**Input data**

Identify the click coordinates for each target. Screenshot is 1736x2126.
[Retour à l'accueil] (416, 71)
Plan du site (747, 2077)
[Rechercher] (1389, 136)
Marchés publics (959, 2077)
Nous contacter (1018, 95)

* * *

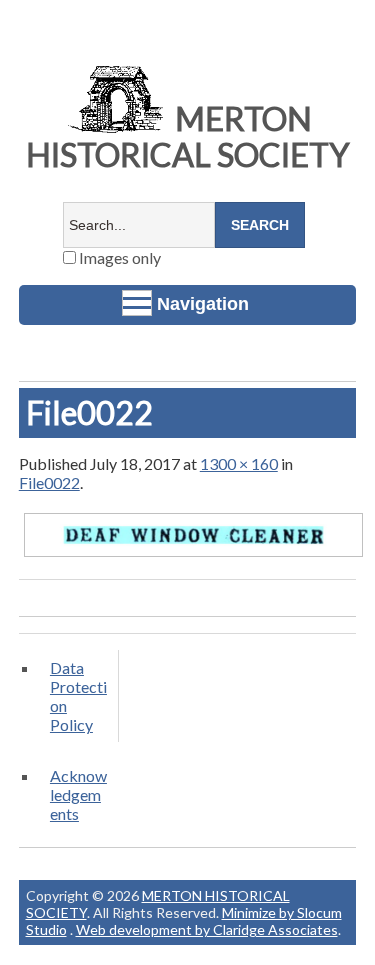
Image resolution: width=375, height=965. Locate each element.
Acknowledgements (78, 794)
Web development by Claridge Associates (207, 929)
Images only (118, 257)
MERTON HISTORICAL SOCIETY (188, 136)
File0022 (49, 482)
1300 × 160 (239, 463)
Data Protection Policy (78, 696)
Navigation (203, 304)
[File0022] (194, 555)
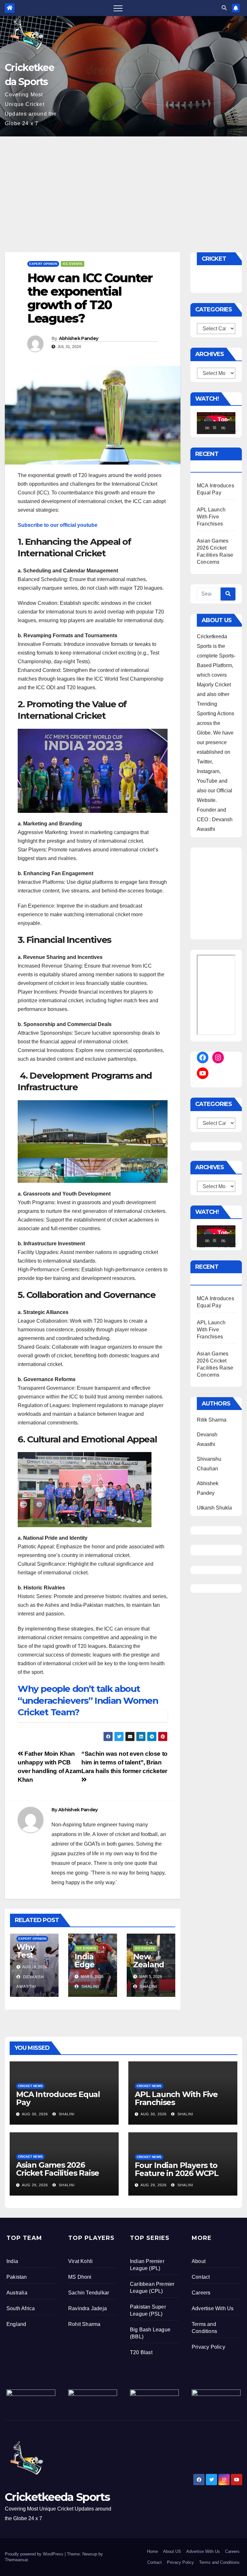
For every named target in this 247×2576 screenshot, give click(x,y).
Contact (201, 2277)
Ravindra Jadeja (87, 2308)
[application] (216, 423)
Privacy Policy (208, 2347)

---

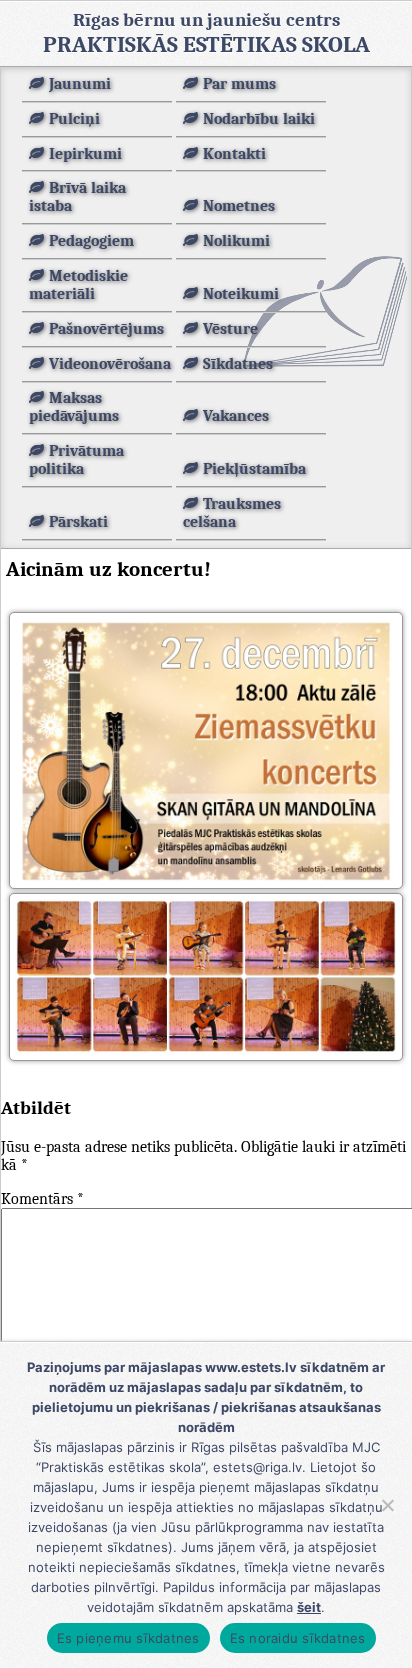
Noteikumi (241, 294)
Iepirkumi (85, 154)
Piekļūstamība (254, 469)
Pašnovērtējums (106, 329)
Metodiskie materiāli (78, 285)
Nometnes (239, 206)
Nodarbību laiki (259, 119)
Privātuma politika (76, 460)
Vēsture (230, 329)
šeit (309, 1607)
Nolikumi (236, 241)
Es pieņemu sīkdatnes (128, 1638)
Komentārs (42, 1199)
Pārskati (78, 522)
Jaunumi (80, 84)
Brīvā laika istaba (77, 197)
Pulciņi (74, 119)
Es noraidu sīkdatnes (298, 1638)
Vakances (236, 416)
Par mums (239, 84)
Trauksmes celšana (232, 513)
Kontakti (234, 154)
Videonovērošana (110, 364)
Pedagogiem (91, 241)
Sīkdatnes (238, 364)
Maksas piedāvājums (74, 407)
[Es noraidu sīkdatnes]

**Task statement**
Skipping the pictures, print the lines in the listing above exactly as written, starting at the line with "Image resolution: width=375, height=965." and ending at the line with "Privacy Policy (208, 2347)", both included.

**Task result**
Image resolution: width=375, height=965. Locate each element.
Acknowledgements (78, 794)
Web development by Claridge Associates (207, 929)
Images only (118, 257)
MERTON HISTORICAL SOCIETY (188, 136)
File0022 (49, 482)
1300 × 160 (239, 463)
Data Protection Policy (78, 696)
Navigation (203, 304)
[File0022] (194, 555)
For every named target in this 247×2576 screenshot, give click(x,y).
Contact (201, 2277)
Ravindra Jadeja (87, 2308)
[application] (216, 423)
Privacy Policy (208, 2347)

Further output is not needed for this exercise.